有料道路政策研究会中間とりまとめ
「当面の有料道路政策のあり方について」概要

  1. 有料道路制度の果たしてきた役割
    • 戦後、社会的要請に対応して道路の早期整備が至上命題であったが、厳しい財政状況の下、道路整備財源が十分確保できないことから、借入金を活用し、利用者からの料金収入によって建設費、管理費等の費用を償還するという有料道路制度を導入した。
    • 有料道路制度を活用して道路整備を行ってきたことにより、約9,900kmの有料道路が供用中であるなど、公共事業のみで整備するよりも整備延長が飛躍的に伸び、有料道路制度が道路の早期整備に多大な貢献をしてきた。また、現在、走行台キロで有料道路が約16%を分担しており、我が国の経済社会や国民生活上大きな役割を果たしている。

  2. 有料道路をとりまく現状
    • 昨今の社会経済情勢の変化により有料道路をとりまく環境も大きく変化し、将来における自動車交通需要の減少、料金の割高感、既存の有料道路の有効利用が図られないケースの増加、採算の悪化等の課題が発生している。

  3. 当面の有料道路政策を検討する上での留意点
    上記のような有料道路に関する課題に対応した当面の有料道路政策の検討を進めるに当たっては、以下の3点について留意すべきである。
    1. 特殊法人等整理合理化計画を前提とすべきであること
    2. 道路関係四公団民営化推進委員会の議論に留意すべきであること
    3. 民営化までの間の当面の有料道路政策を検討すべきであること

  4. 当面の有料道路政策の方向性
    • 有料道路制度の適用範囲の考え方
      有料道路制度を適用する路線は、適正水準の料金に基づく収入で費用を賄うことが可能で、有料道路として整備することが早期整備という目的にも十分に合致し、かつ、有料道路として整備することに利用者の理解も得られる路線とすべきである。
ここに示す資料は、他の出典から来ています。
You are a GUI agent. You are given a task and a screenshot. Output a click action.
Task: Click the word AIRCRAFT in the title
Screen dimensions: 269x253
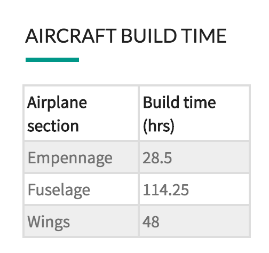(71, 36)
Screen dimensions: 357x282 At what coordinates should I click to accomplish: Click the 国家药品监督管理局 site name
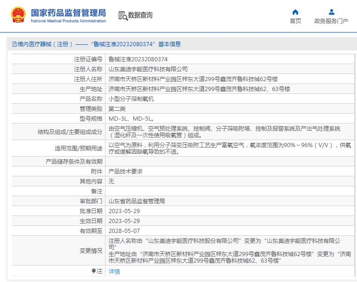click(68, 13)
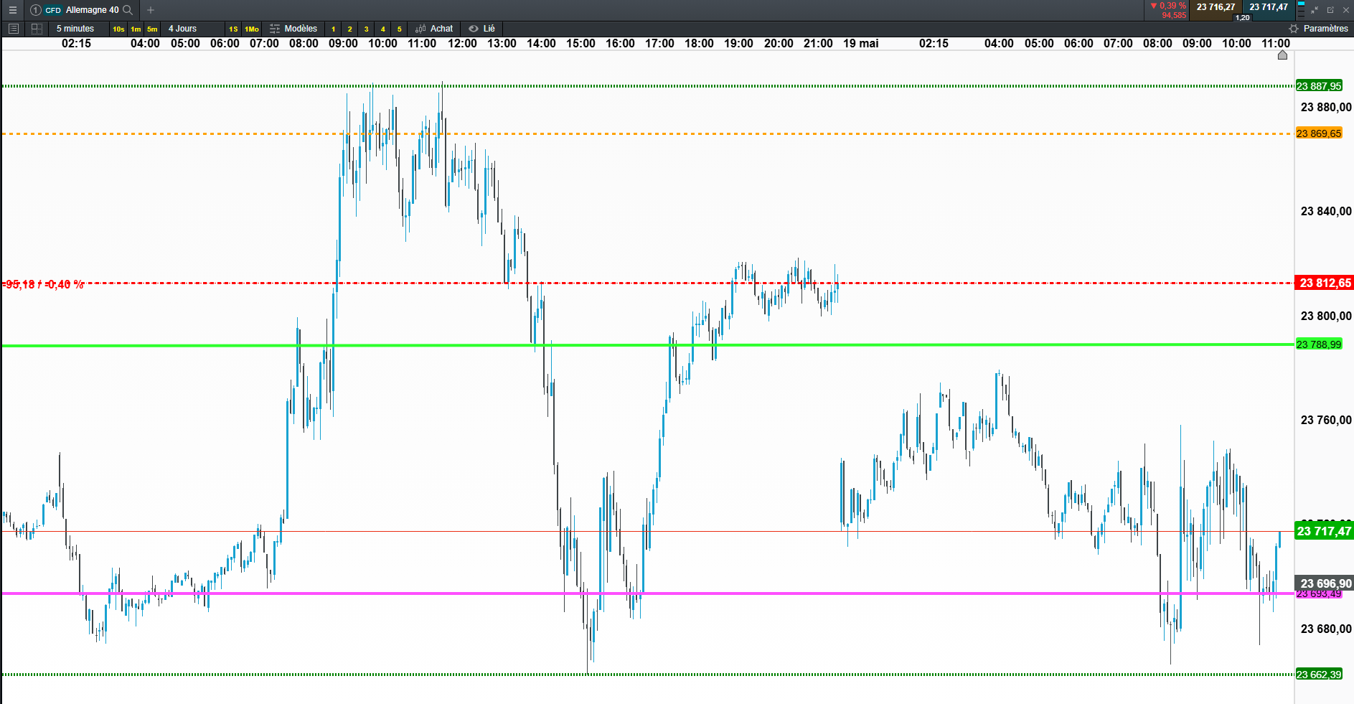Add a new chart tab with plus
Screen dimensions: 1354x704
pyautogui.click(x=151, y=10)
なお、高速自動車国道については、道路関係四公団民営化推進委員会の議論の推移を見守ることとする。
    • 既存の有料道路の有効活用
      料金の設定方法を工夫することにより有料道路の一層の有効活用を図るべきである。
    • 多様で弾力的な料金設定の導入
      利用者ニーズや利用実態、地域の事情等にきめ細かく対応するとともに、環境問題や渋滞などの一般道路の課題の解決や利用が低迷している有料道路の有効活用等の政策的要請に対応するため、時間帯や曜日、路線等の利用実態に応じて多様で弾力的な料金設定を本格的に導入すべきである。なお、導入に際しては、採算に与える影響や利用状況の変化等その効果を測定するために一定期間社会実験を行うなど試行的な実施も含め検討する必要がある。
      その際、政策的要請に基づく料金設定の実施により減収が発生する場合、国又は地方公共団体が合理的範囲内で減収分を負担することが必要である。
    • 現行の維持管理有料制の運用の弾力化
      現行法において本州四国連絡道路を含め一般有料道路で適用が認められている維持管理有料制について、一般有料道路のサービス水準を一般道路に比べて高水準に保つために多額の維持管理費用が必要となる場合においては、現行法制の枠組みの範囲内でその適用について地域の実状等も踏まえてより弾力的な運用をすべきである。
    • ETCの普及促進
      多様で弾力的な料金設定を簡易に実施するためにはETCの活用が不可欠である。
      そのため、ETCの普及促進が重要な課題であり、新たな料金施策や割引についてETC利用車のみを対象とすることや、ETC利用車に対する割引制度の充実、さらにはハイウェイカードや回数券の機能をETCに集約化することなどを早期に実施すべきである。